*Extrait du texte*

De Gaulle avait stigmatisé l’ingérable France aux 365 fromages, Antoine de Caunes décrypte avec amusement l’improbable Gaule aux 13 grandes régions. Il vient de visiter la Bourgogne-Franche-Comté. À voir sur Canal+ le 12 décembre.
Par Dominique Bruillot
Didier L’embrouille et Gérard Languedepute en pèlerinage gaulois à Alésia. Ouin-Ouin alias « pine d’huître » et Raoul Bitembois dans les caves d’un domaine viticole tenu par un vigneron japonais à Gevrey-Chambertin. Richard Jouire et David Coperflou parmi les bûcherons de la Bourgogne-Franche-Comté. Le créatif et protéiforme Antoine de Caunes, indissociable de sa panoplie de personnages mythiques de la grande époque de Canal+, a donc planté sa Gaule sur nos terres.
La Gaule d’Antoine propose de revisiter la France avec un regard différent. Le 12 décembre prochain, sur Canal+ toujours, les « Burgondo-Comtois » (dieu que c’est dur à dire !) auront donc une belle idée ce que l’animateur-producteur-réalisateur-comédien-auteur de Canal+ a retenu de son séjour entre pinot et comté. Soit 16 jours de tournage pour un « docu » décalé d’une heure et demi, un puzzle de petits bouts de territoires insolites, de rencontres inattendues et d’expériences aussi jouissives que burlesques qui forment un tout à la sauce « decaunesque » d’Appellation d’Origine Protégée. De Gaulle avait convoqué l’ingérable France aux 365 fromages, De Caunes décrypte avec amusement l’improbable Gaule aux 13 grandes régions.

*Objectif*
Résumez en deux phrases l'extrait sur La Gaule d'Antoine.

*Entrées enregistrées*
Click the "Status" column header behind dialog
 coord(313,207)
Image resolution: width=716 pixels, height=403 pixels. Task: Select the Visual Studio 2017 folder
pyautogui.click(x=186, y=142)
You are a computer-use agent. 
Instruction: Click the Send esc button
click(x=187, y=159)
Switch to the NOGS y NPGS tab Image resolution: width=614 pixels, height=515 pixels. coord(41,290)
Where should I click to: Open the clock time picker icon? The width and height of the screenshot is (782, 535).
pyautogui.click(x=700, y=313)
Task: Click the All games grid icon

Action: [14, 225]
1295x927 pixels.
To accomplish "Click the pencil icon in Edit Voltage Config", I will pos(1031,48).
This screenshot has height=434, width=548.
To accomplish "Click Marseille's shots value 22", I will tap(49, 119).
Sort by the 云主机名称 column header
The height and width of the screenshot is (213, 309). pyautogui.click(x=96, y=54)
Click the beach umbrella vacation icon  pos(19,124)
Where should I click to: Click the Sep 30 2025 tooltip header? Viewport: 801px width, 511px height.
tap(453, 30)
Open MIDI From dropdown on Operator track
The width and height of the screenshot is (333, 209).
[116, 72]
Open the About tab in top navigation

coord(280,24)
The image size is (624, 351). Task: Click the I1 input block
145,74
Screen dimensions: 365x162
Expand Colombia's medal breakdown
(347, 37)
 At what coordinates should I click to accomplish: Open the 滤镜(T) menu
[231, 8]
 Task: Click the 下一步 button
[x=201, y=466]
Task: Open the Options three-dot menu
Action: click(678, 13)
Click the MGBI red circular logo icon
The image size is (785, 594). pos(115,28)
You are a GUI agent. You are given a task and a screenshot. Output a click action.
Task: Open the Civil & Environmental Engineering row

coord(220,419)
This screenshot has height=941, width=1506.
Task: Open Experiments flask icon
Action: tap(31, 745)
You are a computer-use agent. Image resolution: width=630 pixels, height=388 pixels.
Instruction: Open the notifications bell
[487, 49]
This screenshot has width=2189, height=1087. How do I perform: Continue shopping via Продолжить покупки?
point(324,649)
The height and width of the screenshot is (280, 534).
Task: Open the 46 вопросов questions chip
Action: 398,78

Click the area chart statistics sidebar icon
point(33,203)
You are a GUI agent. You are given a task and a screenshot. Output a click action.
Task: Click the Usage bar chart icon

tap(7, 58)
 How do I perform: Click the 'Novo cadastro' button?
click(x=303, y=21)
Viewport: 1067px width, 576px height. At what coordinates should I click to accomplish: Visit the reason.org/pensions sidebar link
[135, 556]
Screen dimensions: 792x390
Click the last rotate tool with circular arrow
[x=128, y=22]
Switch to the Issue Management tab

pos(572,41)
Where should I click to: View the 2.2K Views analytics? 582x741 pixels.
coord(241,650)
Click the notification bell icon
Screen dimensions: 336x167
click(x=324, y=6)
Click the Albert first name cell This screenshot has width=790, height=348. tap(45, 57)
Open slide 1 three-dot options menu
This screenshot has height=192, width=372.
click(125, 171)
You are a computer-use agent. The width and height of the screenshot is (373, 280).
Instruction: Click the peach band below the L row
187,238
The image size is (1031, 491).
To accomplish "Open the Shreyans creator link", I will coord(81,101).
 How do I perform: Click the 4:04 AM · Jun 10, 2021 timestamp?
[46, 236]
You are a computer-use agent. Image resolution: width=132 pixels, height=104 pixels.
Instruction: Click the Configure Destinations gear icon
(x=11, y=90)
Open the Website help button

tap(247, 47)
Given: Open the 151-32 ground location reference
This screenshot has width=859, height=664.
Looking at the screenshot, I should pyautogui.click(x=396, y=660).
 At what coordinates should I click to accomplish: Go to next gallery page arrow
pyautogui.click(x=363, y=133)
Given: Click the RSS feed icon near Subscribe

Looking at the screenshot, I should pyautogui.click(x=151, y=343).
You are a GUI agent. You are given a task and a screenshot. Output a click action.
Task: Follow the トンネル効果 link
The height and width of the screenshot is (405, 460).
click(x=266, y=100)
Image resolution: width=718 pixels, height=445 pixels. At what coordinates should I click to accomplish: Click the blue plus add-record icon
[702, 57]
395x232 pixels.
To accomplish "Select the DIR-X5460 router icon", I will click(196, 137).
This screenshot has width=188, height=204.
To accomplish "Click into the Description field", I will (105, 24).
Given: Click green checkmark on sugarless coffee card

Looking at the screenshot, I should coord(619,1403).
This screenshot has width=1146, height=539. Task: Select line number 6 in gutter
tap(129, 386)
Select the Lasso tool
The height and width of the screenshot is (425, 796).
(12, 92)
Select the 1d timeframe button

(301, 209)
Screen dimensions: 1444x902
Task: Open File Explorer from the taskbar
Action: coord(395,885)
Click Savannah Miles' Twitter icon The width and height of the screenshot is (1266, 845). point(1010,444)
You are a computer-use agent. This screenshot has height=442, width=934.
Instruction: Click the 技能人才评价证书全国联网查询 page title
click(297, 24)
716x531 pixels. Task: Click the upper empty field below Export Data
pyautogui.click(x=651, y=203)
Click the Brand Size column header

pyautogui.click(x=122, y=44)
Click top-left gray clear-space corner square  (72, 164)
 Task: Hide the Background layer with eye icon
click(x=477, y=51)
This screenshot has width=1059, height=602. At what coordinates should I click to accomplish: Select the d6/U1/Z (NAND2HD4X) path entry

*Corrigé*
Antoine de Caunes, entouré de ses personnages mythiques de la grande époque de Canal+, vient de visiter la Bourgogne-Franche-Comté dans le cadre de La Gaule d'Antoine, qui propose de revisiter la France avec un regard différent. Ce documentaire décalé d'une heure et demie, issu de 16 jours de tournage et composé de territoires insolites, de rencontres inattendues et d'expériences burlesques, sera diffusé sur Canal+ le 12 décembre.